→ **Task item**: Lines with the word "Given": copy all of them from the entries below.

→ **Entries shown**:

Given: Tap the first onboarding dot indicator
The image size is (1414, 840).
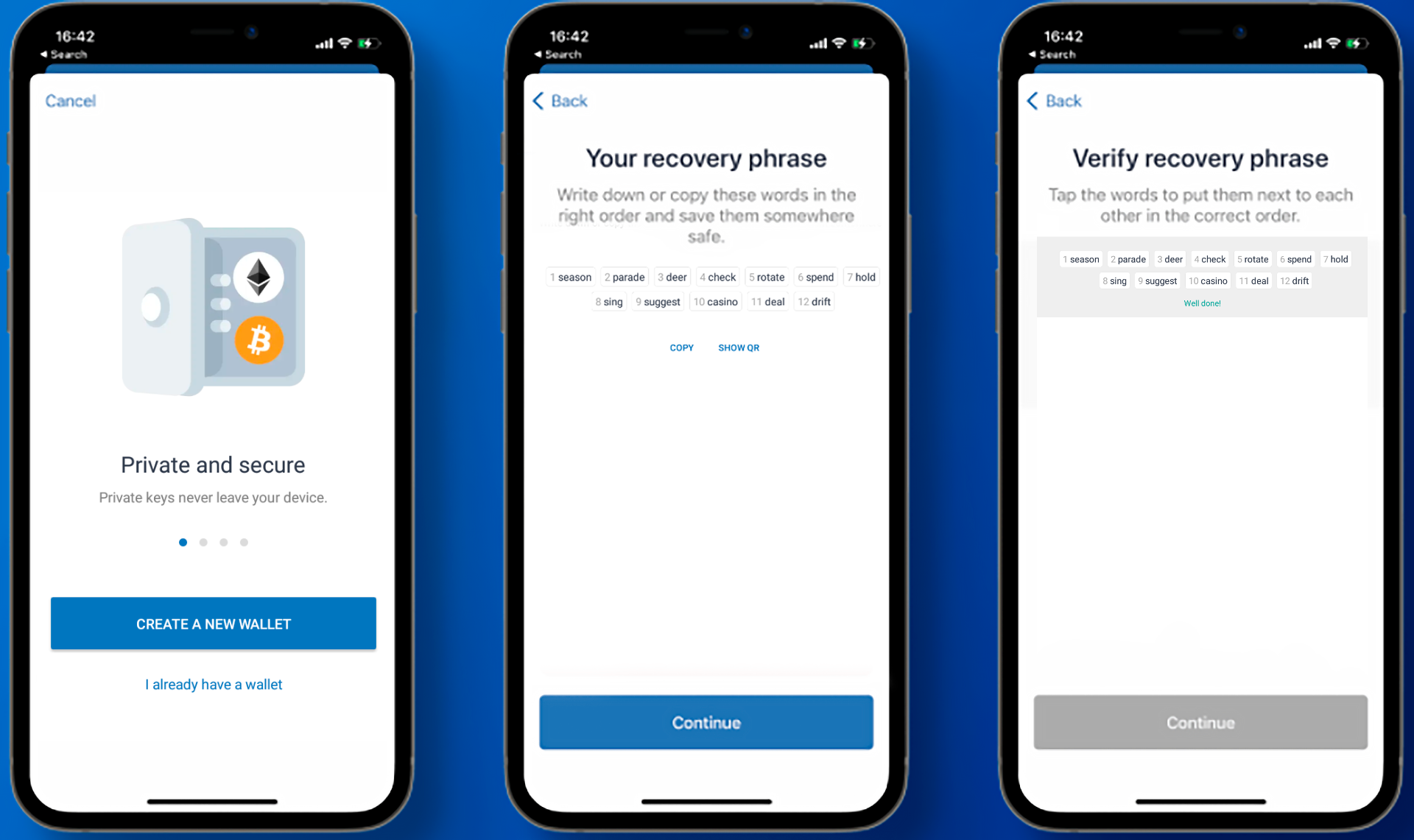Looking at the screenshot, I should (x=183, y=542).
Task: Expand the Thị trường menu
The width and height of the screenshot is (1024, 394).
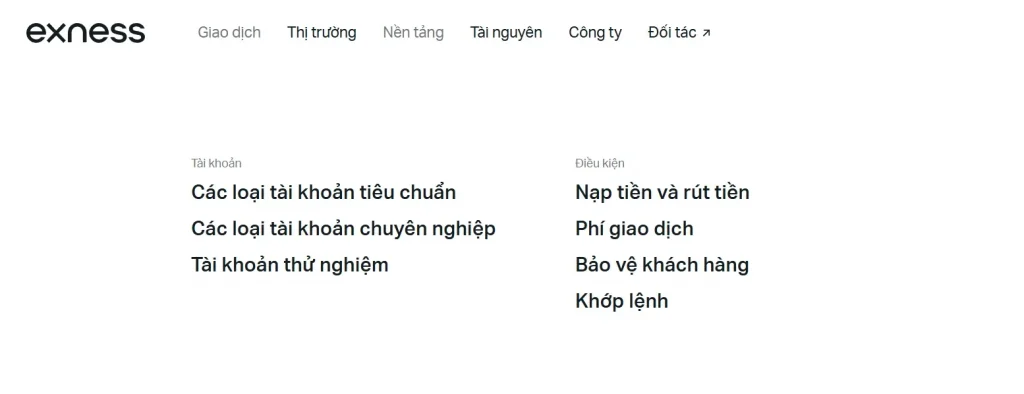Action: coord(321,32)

--

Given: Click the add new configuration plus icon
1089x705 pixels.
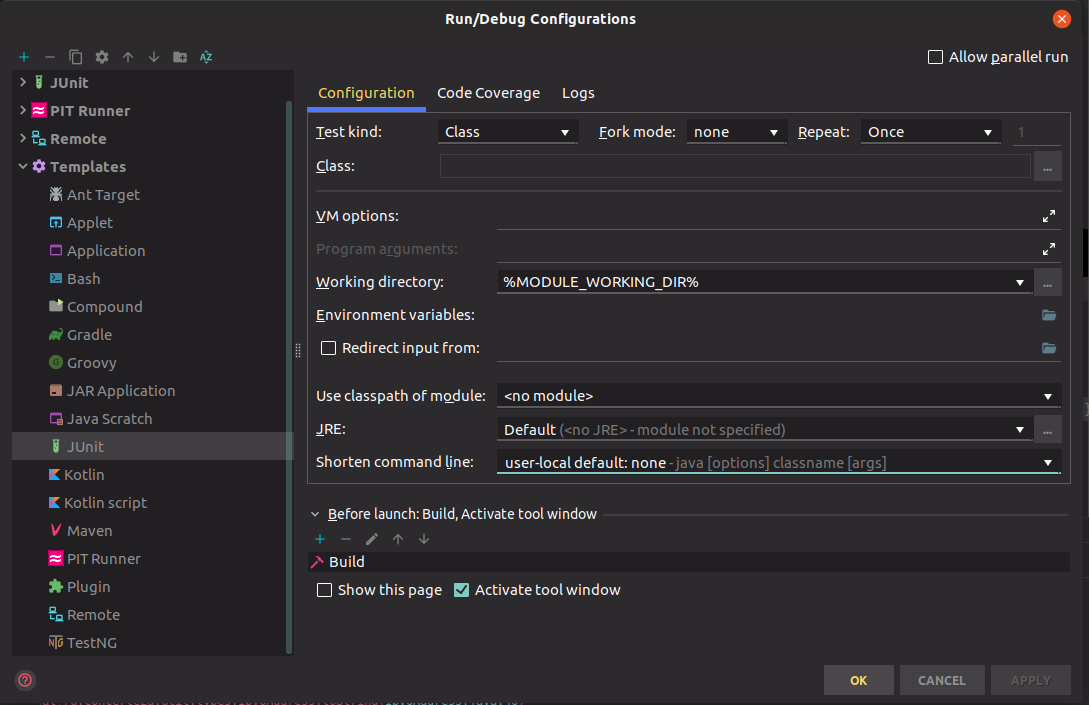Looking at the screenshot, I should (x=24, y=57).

→ **Solution to this exercise**:
Given: Tap the first onboarding dot indicator
Given: Click the add new configuration plus icon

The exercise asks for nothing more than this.